Hi All,
While looking at the patch for supporting inheritance on foreign tables, I
noticed that if a transaction makes changes to more than two foreign
servers the current implementation in postgres_fdw doesn't make sure that
either all of them rollback or all of them commit their changes, IOW there
is a possibility that some of them commit their changes while others
rollback theirs.

PFA patch which uses 2PC to solve this problem. In pgfdw_xact_callback() at
XACT_EVENT_PRE_COMMIT event, it sends prepares the transaction at all the
foreign postgresql servers and at XACT_EVENT_COMMIT or XACT_EVENT_ABORT
event it commits or aborts those transactions resp.

The logic to craft the prepared transaction ids is rudimentary and I am
open to suggestions for the same. I have following goals in mind while
crafting the transaction ids
1. Minimize the chances of crafting a transaction id which would conflict
with a concurrent transaction id on that foreign server.

:: TASK 1 ::
Please answer these questions about the postgres_fdw message:
(a) Which patch was being reviewed when the problem was noticed?
(b) At which event in pgfdw_xact_callback() does the patch prepare the transaction at the foreign servers?
(c) What is the first goal listed for crafting the prepared transaction ids?
:: TASK 2 ::
Swap "rudimentary" for "basic" and write out the postgres_fdw message starting at "The logic to" and ending at "that foreign server.".
Answer using only the postgres_fdw message.

:: RECORDED INFORMATION ::
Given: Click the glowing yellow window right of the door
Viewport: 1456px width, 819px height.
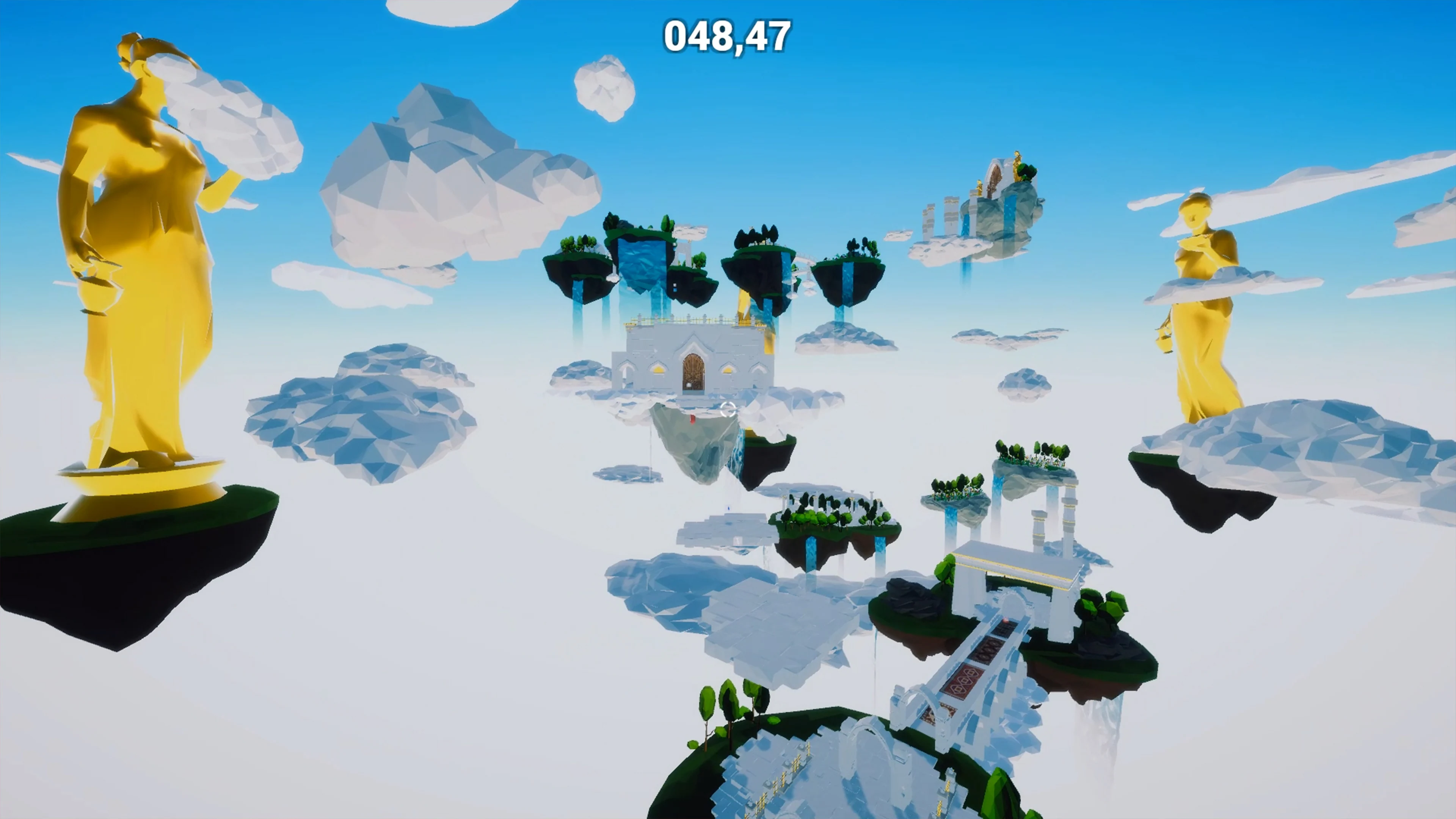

:: CORRECT RESPONSE 1 ::
(a) The patch for supporting inheritance on foreign tables.
(b) The XACT_EVENT_PRE_COMMIT event.
(c) Minimizing the chances of crafting a transaction id that would conflict with a concurrent transaction id on that foreign server.

:: CORRECT RESPONSE 2 ::
The logic to craft the prepared transaction ids is basic and I am
open to suggestions for the same. I have following goals in mind while
crafting the transaction ids
1. Minimize the chances of crafting a transaction id which would conflict
with a concurrent transaction id on that foreign server.